Cryptosporidium parvum is an encysted parasite that has been linked to waterborne disease. In water treatment, the oocysts are resistant to chlorine but may be reduced or inactivated by aqueous ozone. A theoretical analysis based on established inactivation kinetics and chemical engineering principals showed that C. parvum inactivation by ozone will be limited by the mixing patterns that exist in many conventional ozone contactors. An alternative two-stage ozone contactor design concept, in which a static mixer is used to rapidly dissolve ozone, was proposed to improve the efficiency of microorganism inactivation.
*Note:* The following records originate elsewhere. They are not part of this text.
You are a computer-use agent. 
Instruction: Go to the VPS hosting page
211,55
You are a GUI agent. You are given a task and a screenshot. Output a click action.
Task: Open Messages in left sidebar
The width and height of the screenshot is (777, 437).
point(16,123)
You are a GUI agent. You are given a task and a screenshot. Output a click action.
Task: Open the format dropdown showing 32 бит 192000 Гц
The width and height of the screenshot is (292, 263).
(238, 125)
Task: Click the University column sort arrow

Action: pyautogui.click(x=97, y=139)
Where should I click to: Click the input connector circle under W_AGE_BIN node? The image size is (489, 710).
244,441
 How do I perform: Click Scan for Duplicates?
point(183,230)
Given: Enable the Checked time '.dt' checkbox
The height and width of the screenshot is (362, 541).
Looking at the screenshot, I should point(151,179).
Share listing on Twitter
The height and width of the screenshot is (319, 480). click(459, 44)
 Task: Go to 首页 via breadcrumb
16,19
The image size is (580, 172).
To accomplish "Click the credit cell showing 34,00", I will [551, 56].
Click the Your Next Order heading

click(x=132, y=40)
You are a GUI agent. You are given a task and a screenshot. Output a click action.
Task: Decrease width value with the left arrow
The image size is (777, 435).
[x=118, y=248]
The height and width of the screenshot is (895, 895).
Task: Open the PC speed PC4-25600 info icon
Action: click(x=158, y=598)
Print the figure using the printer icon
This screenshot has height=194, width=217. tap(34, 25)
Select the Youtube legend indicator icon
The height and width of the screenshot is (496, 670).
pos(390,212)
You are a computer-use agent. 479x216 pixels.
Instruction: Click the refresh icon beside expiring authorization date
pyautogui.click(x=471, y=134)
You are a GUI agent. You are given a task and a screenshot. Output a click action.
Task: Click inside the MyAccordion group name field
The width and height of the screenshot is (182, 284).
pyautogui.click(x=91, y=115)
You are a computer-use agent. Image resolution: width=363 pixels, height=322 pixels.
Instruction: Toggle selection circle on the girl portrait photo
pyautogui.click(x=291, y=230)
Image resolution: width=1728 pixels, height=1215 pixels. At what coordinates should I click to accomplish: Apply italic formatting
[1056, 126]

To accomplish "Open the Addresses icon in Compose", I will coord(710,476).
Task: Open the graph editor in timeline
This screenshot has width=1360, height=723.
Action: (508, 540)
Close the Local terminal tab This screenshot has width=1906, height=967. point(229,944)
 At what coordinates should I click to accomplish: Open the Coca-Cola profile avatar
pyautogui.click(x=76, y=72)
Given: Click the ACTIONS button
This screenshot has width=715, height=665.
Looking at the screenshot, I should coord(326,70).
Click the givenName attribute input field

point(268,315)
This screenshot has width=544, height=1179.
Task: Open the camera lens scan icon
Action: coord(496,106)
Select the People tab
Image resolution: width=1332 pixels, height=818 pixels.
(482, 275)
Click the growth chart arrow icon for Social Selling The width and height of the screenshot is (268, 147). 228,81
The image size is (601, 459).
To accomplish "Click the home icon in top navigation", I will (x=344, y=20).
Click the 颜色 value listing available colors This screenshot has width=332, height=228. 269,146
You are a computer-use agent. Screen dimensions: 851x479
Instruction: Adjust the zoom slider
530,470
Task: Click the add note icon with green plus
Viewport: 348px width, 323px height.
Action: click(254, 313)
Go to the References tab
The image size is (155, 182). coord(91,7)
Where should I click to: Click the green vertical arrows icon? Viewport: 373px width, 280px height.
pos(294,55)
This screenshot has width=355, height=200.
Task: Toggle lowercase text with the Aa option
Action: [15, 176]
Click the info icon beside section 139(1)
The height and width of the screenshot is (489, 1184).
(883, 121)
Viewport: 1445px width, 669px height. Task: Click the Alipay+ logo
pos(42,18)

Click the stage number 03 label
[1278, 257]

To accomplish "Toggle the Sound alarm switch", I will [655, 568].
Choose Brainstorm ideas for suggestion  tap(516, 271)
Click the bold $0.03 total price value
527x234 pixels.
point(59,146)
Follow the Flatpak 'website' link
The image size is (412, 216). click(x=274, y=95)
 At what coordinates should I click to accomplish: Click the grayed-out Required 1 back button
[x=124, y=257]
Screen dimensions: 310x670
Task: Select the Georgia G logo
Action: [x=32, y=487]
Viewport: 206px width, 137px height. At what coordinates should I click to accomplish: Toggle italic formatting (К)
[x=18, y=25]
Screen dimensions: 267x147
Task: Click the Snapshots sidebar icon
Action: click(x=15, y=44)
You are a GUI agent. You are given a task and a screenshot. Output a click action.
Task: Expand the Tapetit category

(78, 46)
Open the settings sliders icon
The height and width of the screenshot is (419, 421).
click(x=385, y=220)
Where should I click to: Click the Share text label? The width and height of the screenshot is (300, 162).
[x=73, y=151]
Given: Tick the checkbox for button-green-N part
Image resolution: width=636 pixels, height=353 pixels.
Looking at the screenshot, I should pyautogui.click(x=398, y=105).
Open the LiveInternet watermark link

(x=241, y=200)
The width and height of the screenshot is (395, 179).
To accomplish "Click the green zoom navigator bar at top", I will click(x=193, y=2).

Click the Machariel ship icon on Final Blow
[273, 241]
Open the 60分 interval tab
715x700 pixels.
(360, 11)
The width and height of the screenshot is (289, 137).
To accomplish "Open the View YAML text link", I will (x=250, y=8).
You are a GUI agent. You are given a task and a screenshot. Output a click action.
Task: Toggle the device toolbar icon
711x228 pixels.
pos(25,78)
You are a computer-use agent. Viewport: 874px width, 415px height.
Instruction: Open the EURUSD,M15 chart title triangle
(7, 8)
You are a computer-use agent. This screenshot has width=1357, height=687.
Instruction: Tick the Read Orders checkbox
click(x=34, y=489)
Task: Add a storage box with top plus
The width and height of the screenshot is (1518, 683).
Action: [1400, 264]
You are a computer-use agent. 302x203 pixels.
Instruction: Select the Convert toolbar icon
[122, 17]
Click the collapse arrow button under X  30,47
To test the fundamental assumptions of this concept, seeding experiments with Bacillus subtilis spores, C. parvum oocysts and Giardia muris cysts were carried out in a prototype contactor under rigorously controlled conditions. For C. parvum and G. muris , contactor efficiency was assessed by comparing measured inactivation to that predicted using kinetic models previously developed in batch reactor studies and available in the literature. For B. subtilis a batch reactor study was completed, and a new kinetic model, describing spore inactivation at temperatures ranging from 3 to 22°C and for pH 6 to 8, was developed.; In the prototype static mixer contactor, ozone gas-liquid mass transfer was determined mainly by the hydrodynamic conditions within the static mixer, which were given by the liquid superficial velocity (0.7 to 1.4 m/s) and the gas-liquid flowrate ratio (1.2 and 2.6%). For the dissolved ozone concentrations investigated, between 0.6 and 1.6 mg/L for B. subtilis spores and between 0.5 and 0.8 mg/L for C. parvum oocysts, inactivation was unaffected by static mixer hydrodynamic conditions and was determined mainly by contact with dissolved ozone in the reactive flow segment. Most importantly, spore and oocyst inactivation approached that predicted based on the batch kinetic models and the assumption of plug flow behaviour in the contactor. Results with Giardia muris cysts were similar, but less definitive. It was concluded that the primary role of the static mixer in the two-stage contactor was to dissolve gaseous ozone rapidly and efficiently, and to thereby facilitate efficient microorganism reduction by contact with the dissolved ozone in the reactive flow segment.